Le 15 août est marqué par de nombreuses célébrations partout dans le monde. Les fidèles participent à la messe, prient le chapelet, chantent des hymnes à la Vierge Marie et prennent part à des processions parfois très anciennes.
Dans de nombreuses villes et villages, les statues de la Vierge sont portées en procession dans les rues, accompagnées de chants et de prières. Des sanctuaires mariaux, comme le sanctuaire de Notre-Dame de Lourdes, accueillent chaque année des dizaines de milliers de pèlerins venus confier leurs intentions à Marie.
Pour beaucoup de familles, cette journée est aussi l’occasion de se réunir et de remercier Dieu pour les grâces reçues.
Pourquoi prier la Vierge Marie le 15 août ?
Le 15 août est un moment privilégié pour confier à Marie sa famille, son travail, ses joies et ses épreuves. Depuis des
siècles, les chrétiens demandent son intercession avec confiance, convaincus qu’elle présente leurs prières à son Fils.
Nombreux sont ceux qui choisissent également cette journée pour réciter le Rosaire, méditer les mystères de la vie du Christ ou prendre un temps de silence devant une statue ou une icône de la Vierge.
Honorer la Vierge Marie chez soi pour l’Assomption
L’Assomption est aussi une invitation à vivre cette fête à la maison. Beaucoup de familles profitent de cette journée pour aménager ou fleurir leur coin prière, allumer une bougie de dévotion, réciter un chapelet ou installer une belle représentation de la Vierge Marie.
Ces gestes simples permettent de prolonger la célébration de cette grande fête tout au long de l’année
Joyeuse journée en cette fête de l’Assomption.
– Solennité de l’Assomption de la Vierge Marie, patronne principale de la France–
Écrit par fred dans Année liturgique, Ecritures, Enseignement, Saints et Saintes

Aujourd’hui la Vierge Marie monte, glorieuse, dans le ciel. Elle met le comble à la joie des anges et des saints. C’est elle, en effet, dont la simple parole de salutation a fait exulter l’enfant encore enfermé dans le sein maternel (Lc 1,44).
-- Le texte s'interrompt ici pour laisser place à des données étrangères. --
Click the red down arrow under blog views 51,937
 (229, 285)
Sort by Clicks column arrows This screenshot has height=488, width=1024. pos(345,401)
Quelle a dû être l’exultation des anges et des saints, lorsqu’ils ont pu entendre sa voix, voir son visage, et jouir de sa présence bénie ! Et pour nous, frères bien-aimés, quelle fête dans son Assomption glorieuse, quelle cause d’allégresse et quelle source de joie aujourd’hui ! La présence de Marie illumine le monde entier, tellement le ciel resplendit, irradié par l’éclat de la Vierge toute sainte. C’est donc à bon droit que résonne dans les cieux l’action de grâce et la louange. Mais nous…, dans la mesure où le ciel exulte de la présence de Marie, n’est-il pas raisonnable que notre monde d’ici-bas pleure son absence ? Mais non, ne nous plaignons pas, car nous n’avons pas ici-bas de cité permanente (He 13,14) ; nous cherchons celle où la Vierge Marie est parvenue aujourd’hui. Si nous sommes déjà inscrits au nombre des habitants de cette cité, il convient aujourd’hui de nous souvenir d’elle…, de partager sa joie, de participer à cette allégresse qui réjouit aujourd’hui la cité de Dieu ; elle retombe aujourd’hui en rosée sur notre terre. Oui, elle nous a précédés, notre reine, elle nous a précédés et elle a été reçue avec tant de gloire que nous pouvons, nous ses humbles serviteurs, suivre notre souveraine en toute confiance en criant [avec l’Épouse du Cantique des Cantiques] : « Entraîne-nous à ta suite. Nous courrons à l’odeur de tes parfums ! » (Ct 1,3-4 LXX) Voyageurs sur la terre, nous avons envoyé en avant notre avocate…, mère de miséricorde, pour plaider efficacement notre salut.
Saint Bernard (1091-1153), moine cistercien et docteur de l’Église.